Compare this performance by Bruno Walter, from l960:
(EX 2: From “Finale” of Brahms First)
In an essay on conducting written in l957, Bruno Walter says:
A moral danger which, at the same time, is an artistic one, lies for the conductor in the power he has over others…Tyranny can never bring to fruition artistic—or, for that matter, human—gifts….The basis of the conductor’s relation to the orchestra, as of all human relationships, must be…bona voluntans, [good will]; combined with complete sincerity.
The warmth of Walter’s performance is also in how he writes. And Walter puts opposites together—for not only is he warm, he is exact. Where von Karajan’s beat was erratic, Walter’s tempo is clear.
One can see the fascist state of mind in von Karajan weakened him as an orchestral leader. Unlike Walter, he treated his orchestra with aristocratic scorn. He conducted entire concerts with his eyes closed; and when he edited the films of the orchestra he systematically removed any shots of his players’ faces. Asked by Roger Vaughan why, he said simply, “Because they are ugly.”
I believe von Karajan’s lack of regret for his Nazi years ruined his life and crippled his art. After the war, he accumulated power as no conductor ever has–holding, at one time, seven major posts simultaneously. But how he suffered!

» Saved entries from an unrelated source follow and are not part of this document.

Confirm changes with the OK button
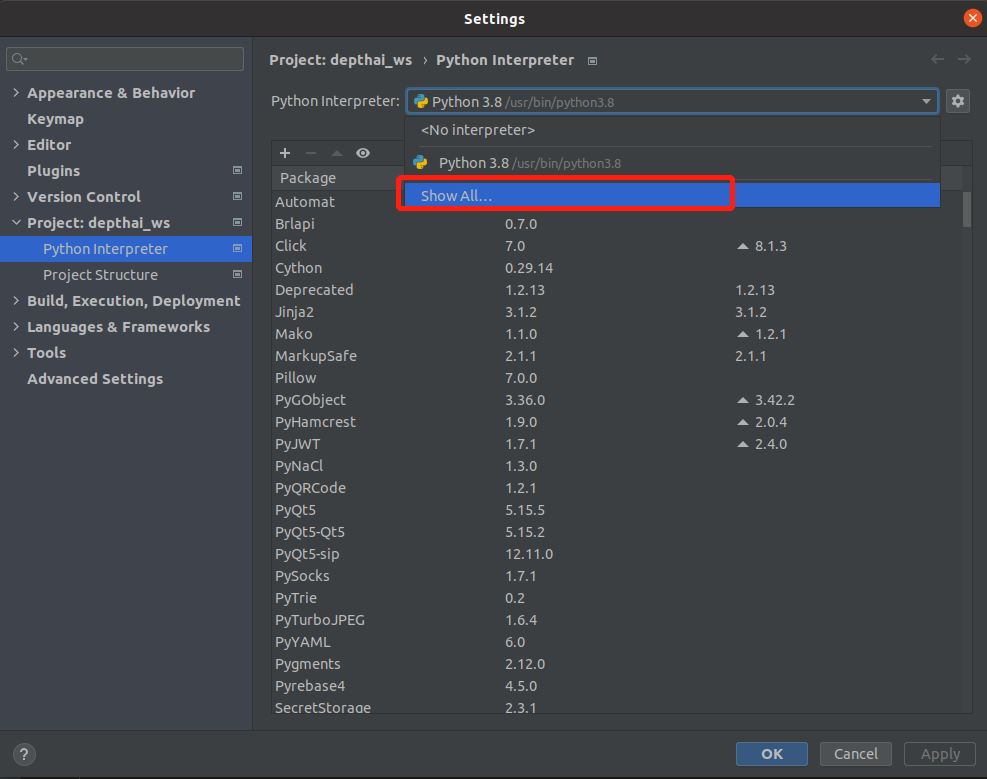Image resolution: width=987 pixels, height=779 pixels. [x=771, y=754]
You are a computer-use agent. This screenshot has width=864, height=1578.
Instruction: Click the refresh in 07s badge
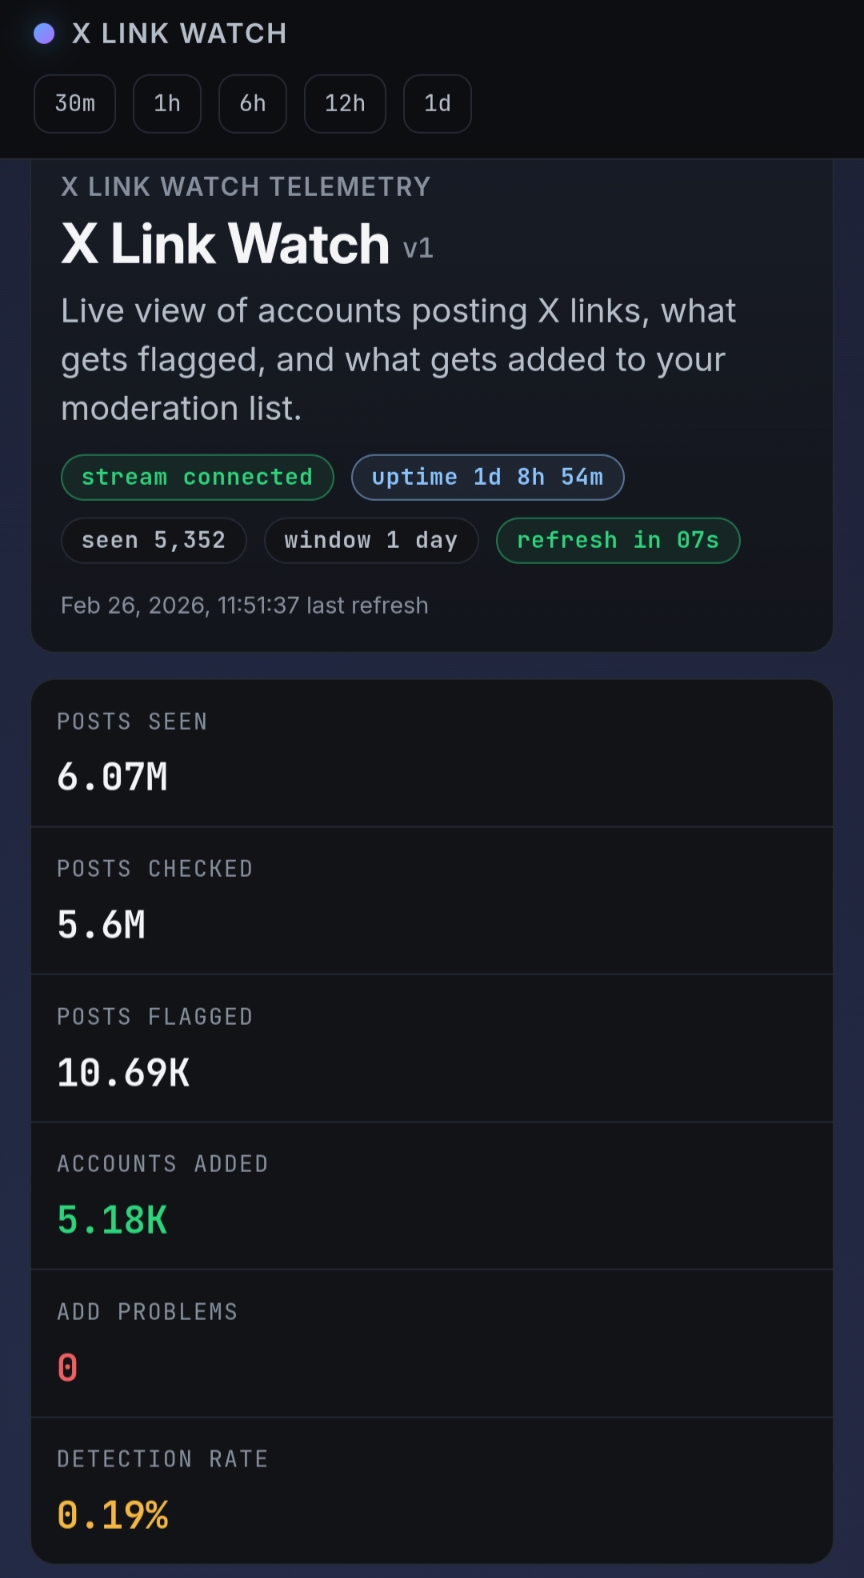click(617, 541)
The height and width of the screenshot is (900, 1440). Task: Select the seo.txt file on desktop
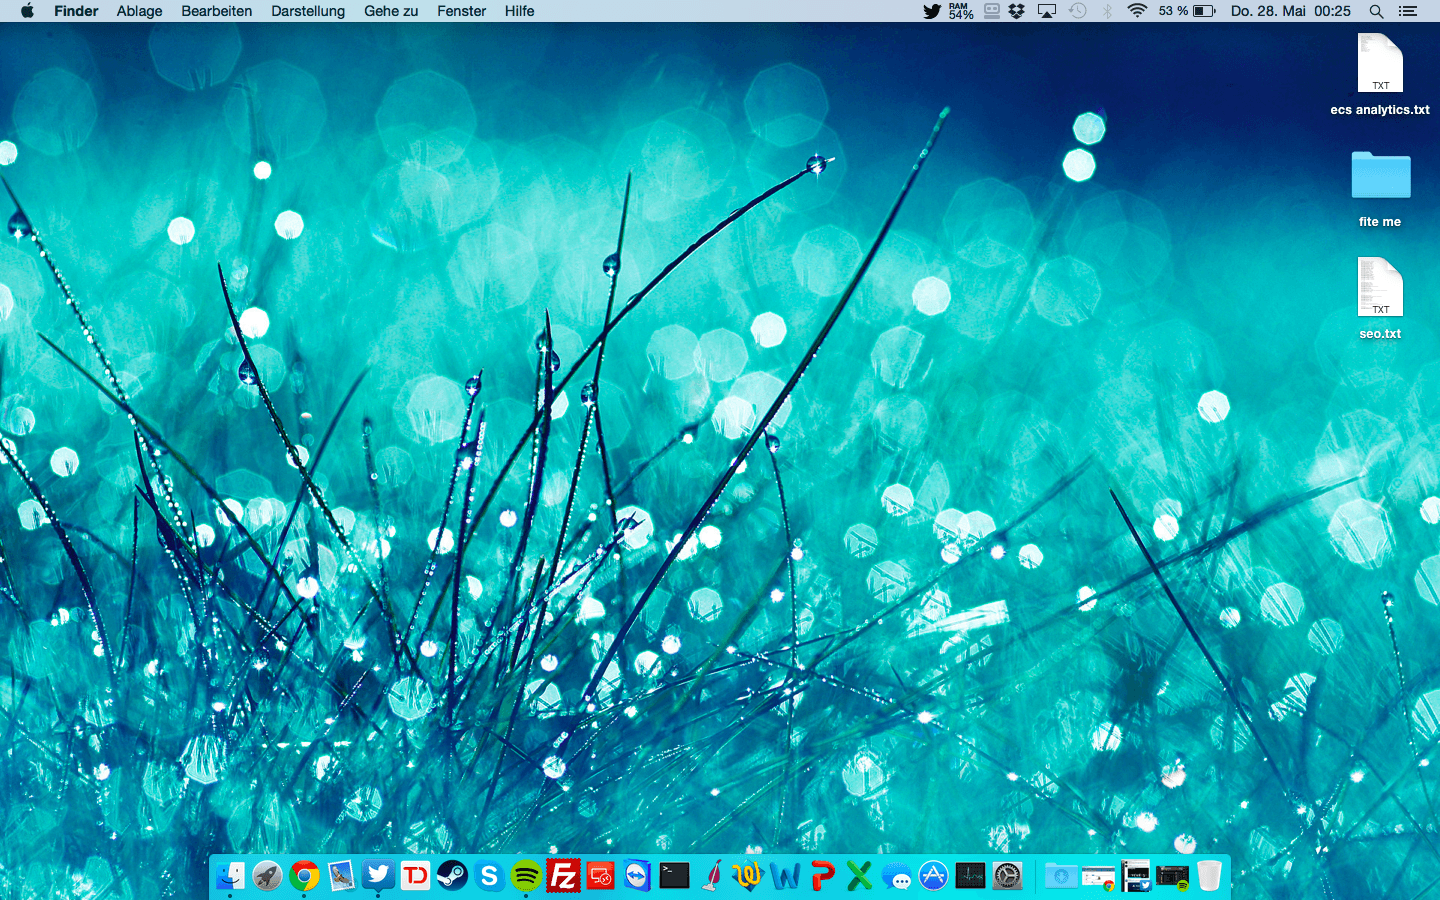[x=1380, y=288]
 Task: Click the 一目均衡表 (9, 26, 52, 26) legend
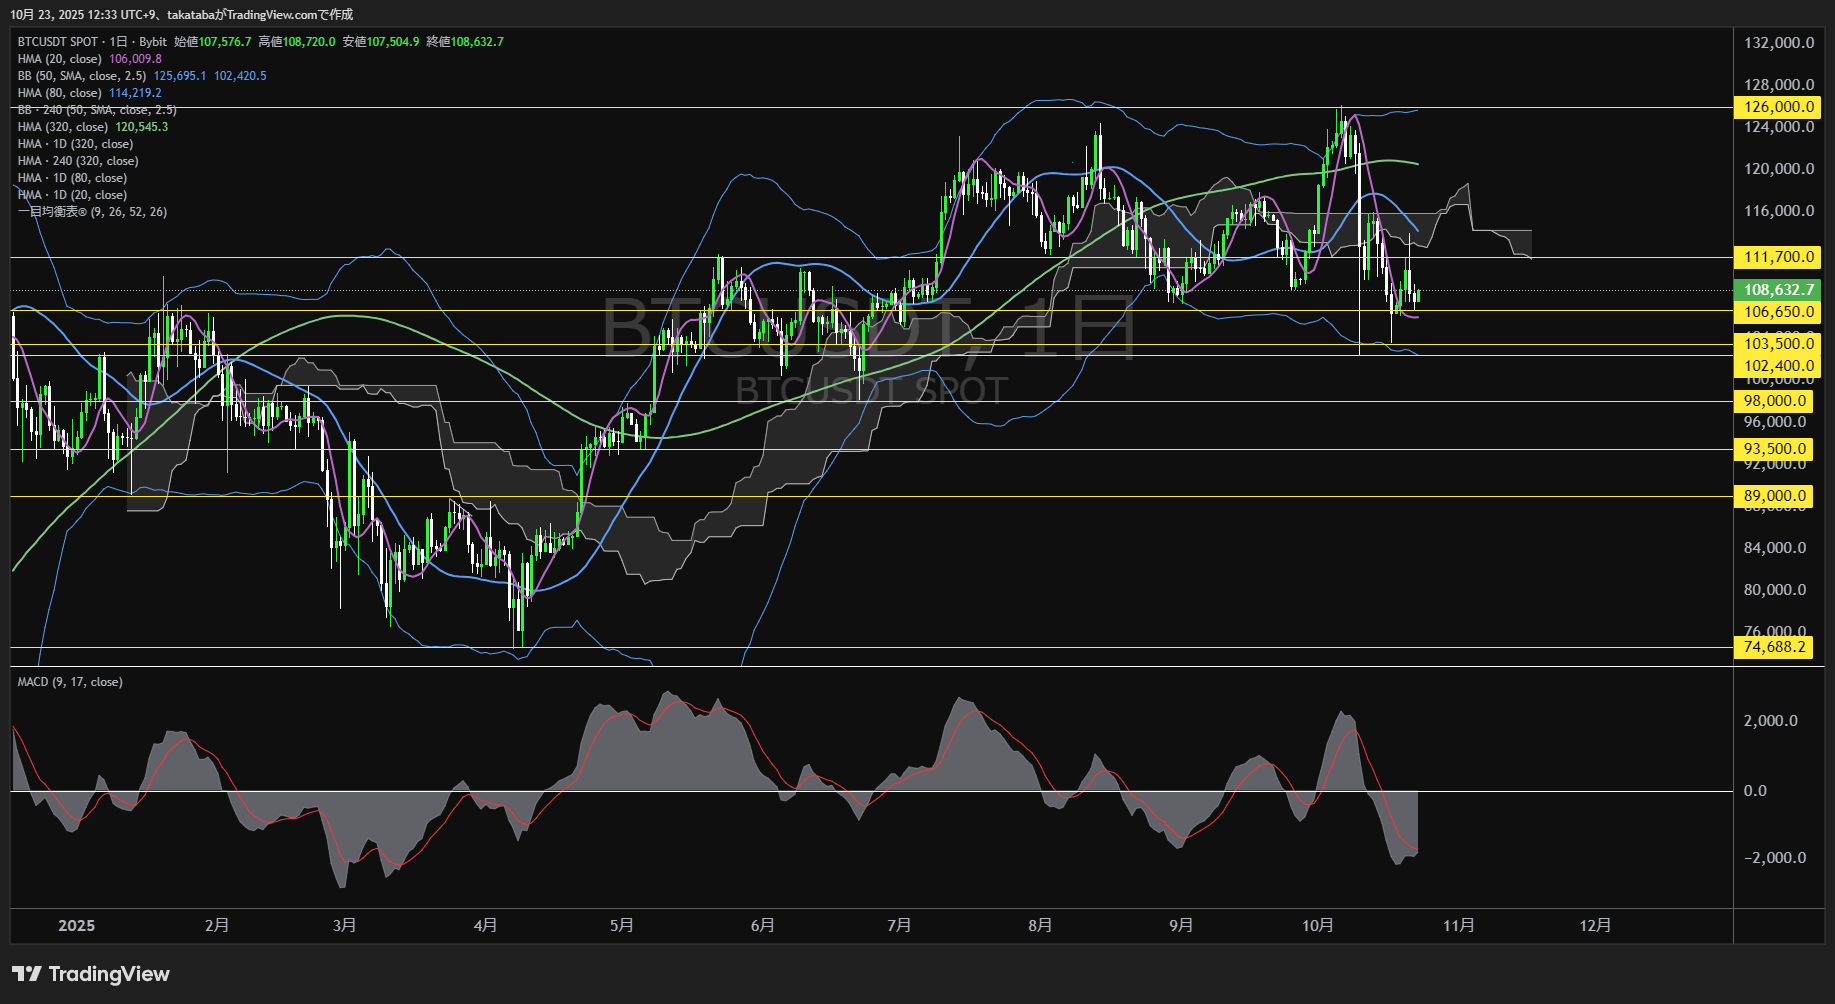click(x=92, y=212)
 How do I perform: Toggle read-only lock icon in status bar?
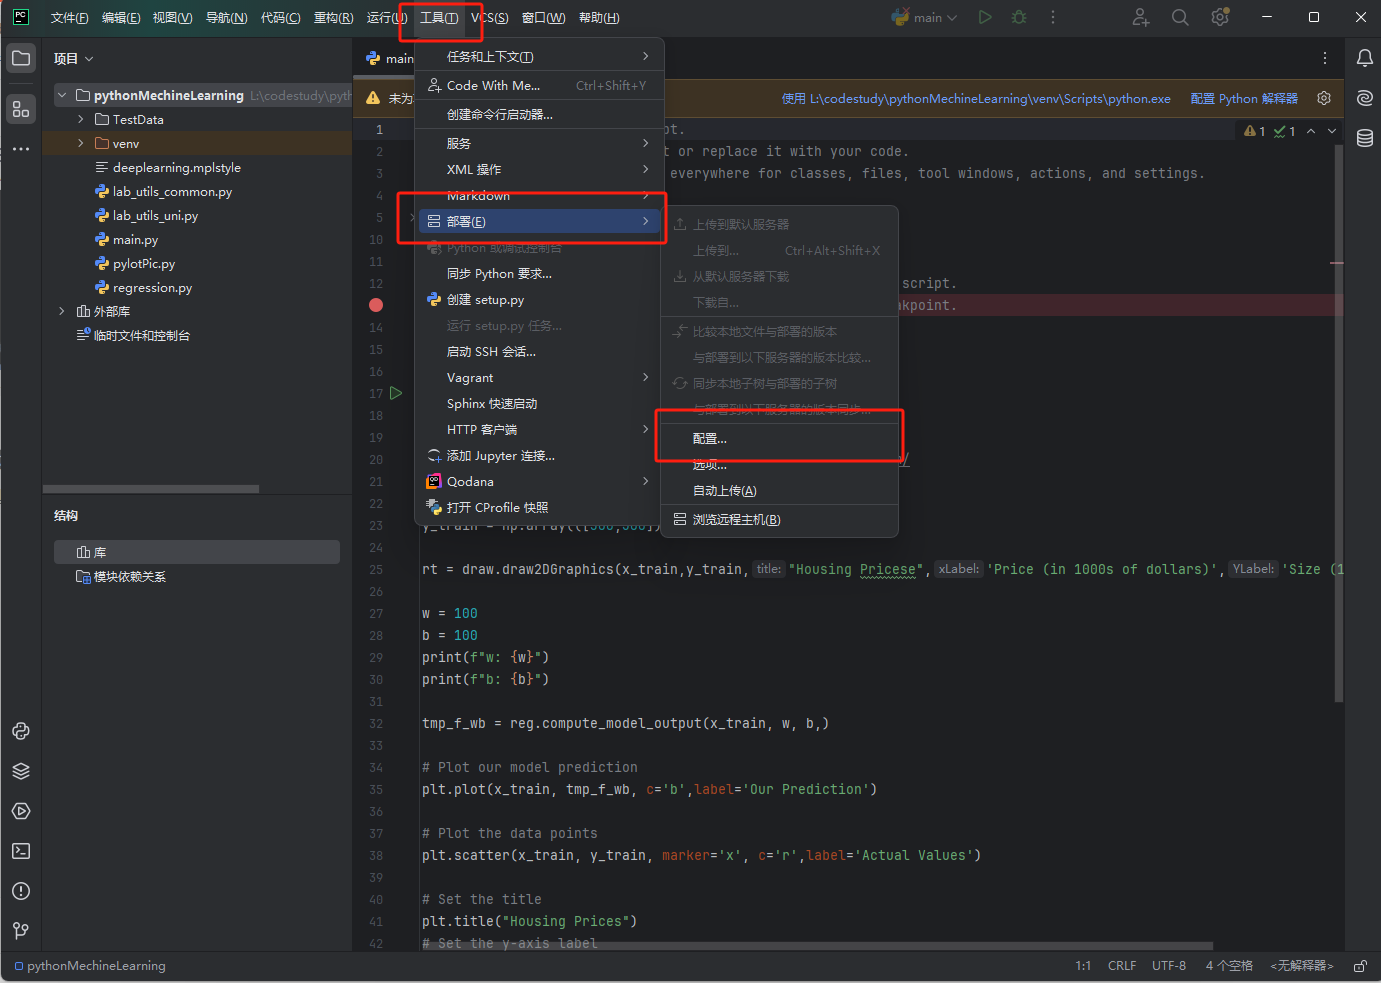pyautogui.click(x=1360, y=966)
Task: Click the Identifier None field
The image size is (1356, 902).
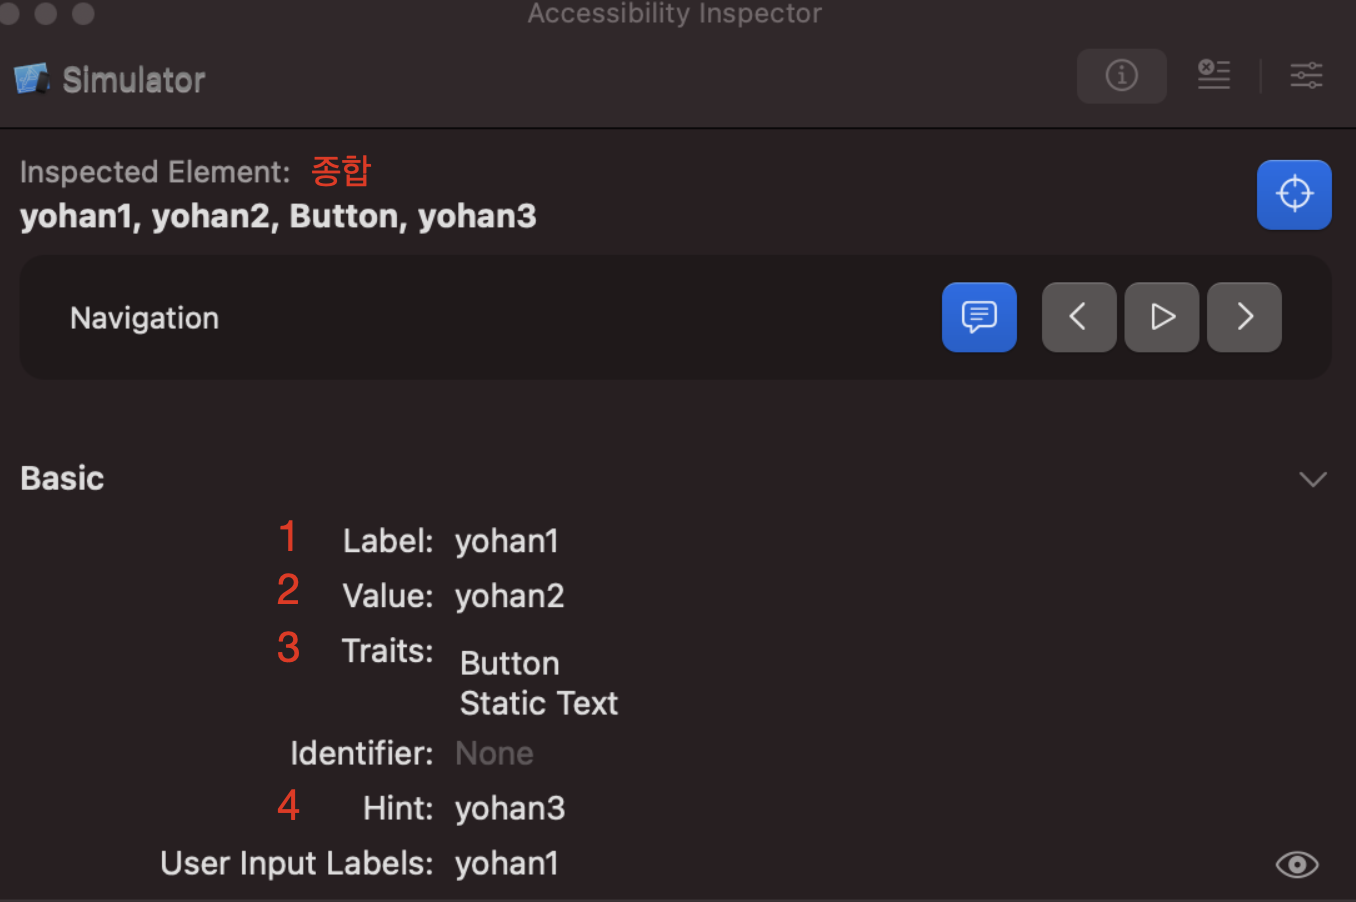Action: [494, 753]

He endured crippling pain in his spine, and a collapse from overworked kidneys. He had several strokes, the last of them fatal. “It has been felt for a long time,” Mr. Siegel said in “Mind and Ambition,” “that ambition is dangerous…Ambition, where it is a means of running away from your dearie to welcome rest and thought, can hurt you.”
Every person deserves to know what Aesthetic Realism teaches–that our deepest desire is to like the world. Knowing this is success in life, and people everywhere can learn to have the ambition that makes us truly proud.